• EXERCISE: Copy the entries starting at the line that contains "Click the line" and ending at the line that contains "[x=189, y=263]", substituting "yesterday" for "today" and keeping everything else unchanged.

• WORKING DATA:
☆ ☆ ☆ ☆ ☆
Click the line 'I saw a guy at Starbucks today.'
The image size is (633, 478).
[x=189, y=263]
☆ ☆ ☆ ☆ ☆
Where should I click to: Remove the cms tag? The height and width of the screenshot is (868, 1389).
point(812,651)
☆ ☆ ☆ ☆ ☆
• ANSWER BELOW:
Click the line 'I saw a guy at Starbucks yesterday.'
The image size is (633, 478).
[x=189, y=263]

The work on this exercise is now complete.